I have not found a current workaround.

leestott · 2026-01-14T19:05:04Z

leestott
Jan 14, 2026
Maintainer

Thanks for laying this out so clearly, I have validated that In the current New Foundry evaluation pipeline, the sample.tool_calls array only stores the tool_call_id, not the full serialized tool request/response payload.

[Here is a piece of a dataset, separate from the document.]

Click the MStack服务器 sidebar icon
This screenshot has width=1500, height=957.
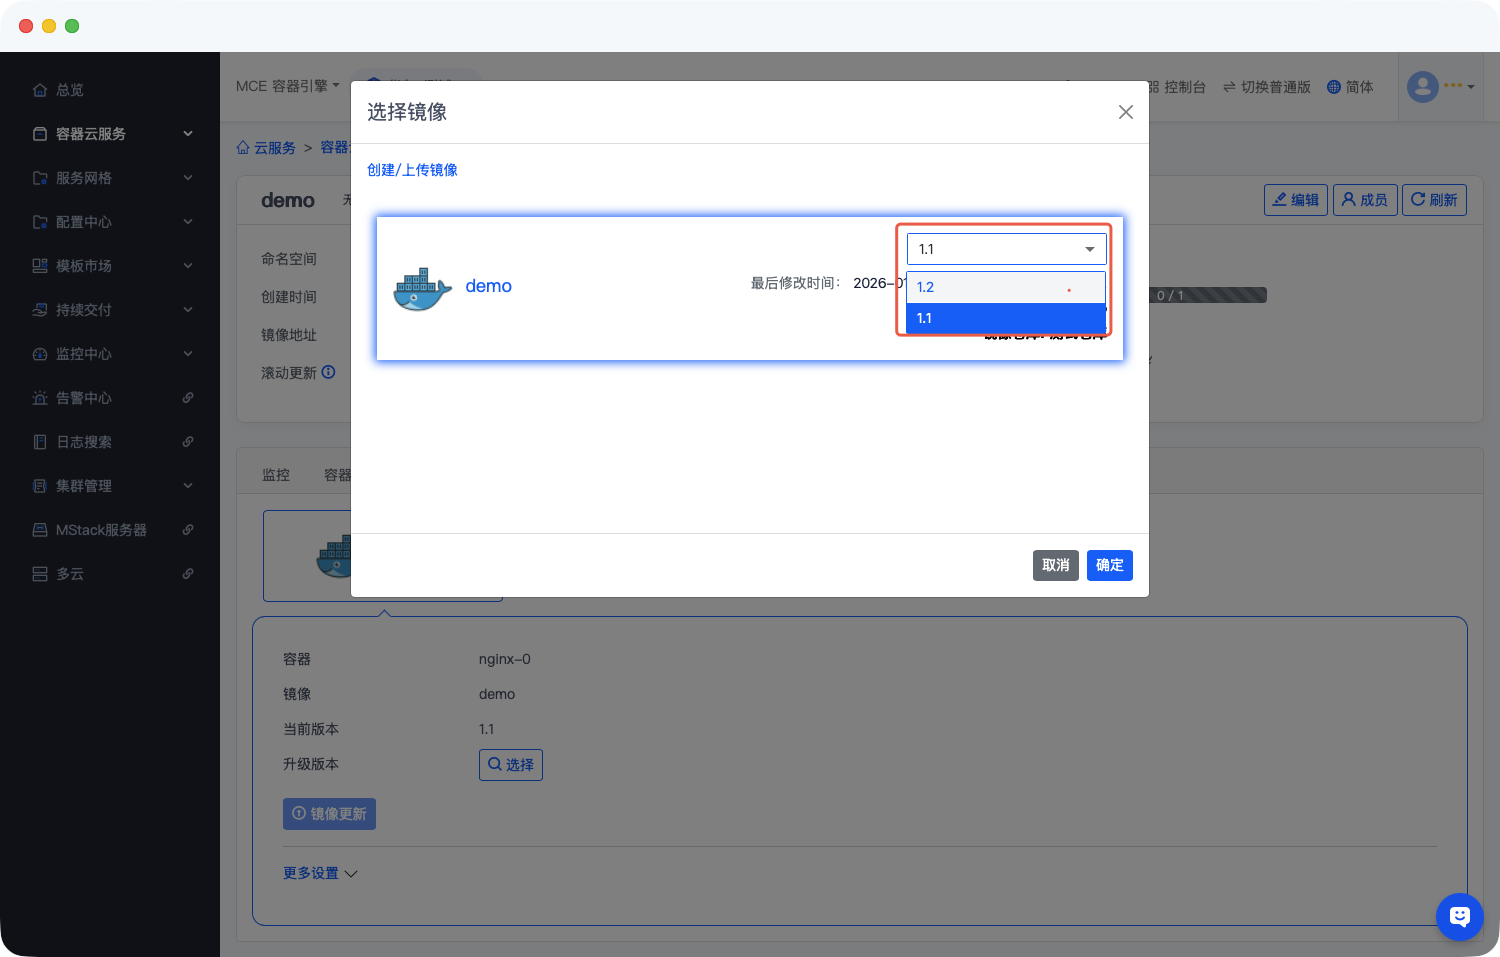pyautogui.click(x=40, y=530)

That means:

The evaluator sees that a tool call occurred
But it cannot see what the tool call contained
And therefore cannot judge correctness, relevance, or safety of the tool usage

Meanwhile, the tracing view does have the full tool call content (request + response), which confirms that the data exists THE ISSUE IS it’s just not being surfaced into the evaluation sample.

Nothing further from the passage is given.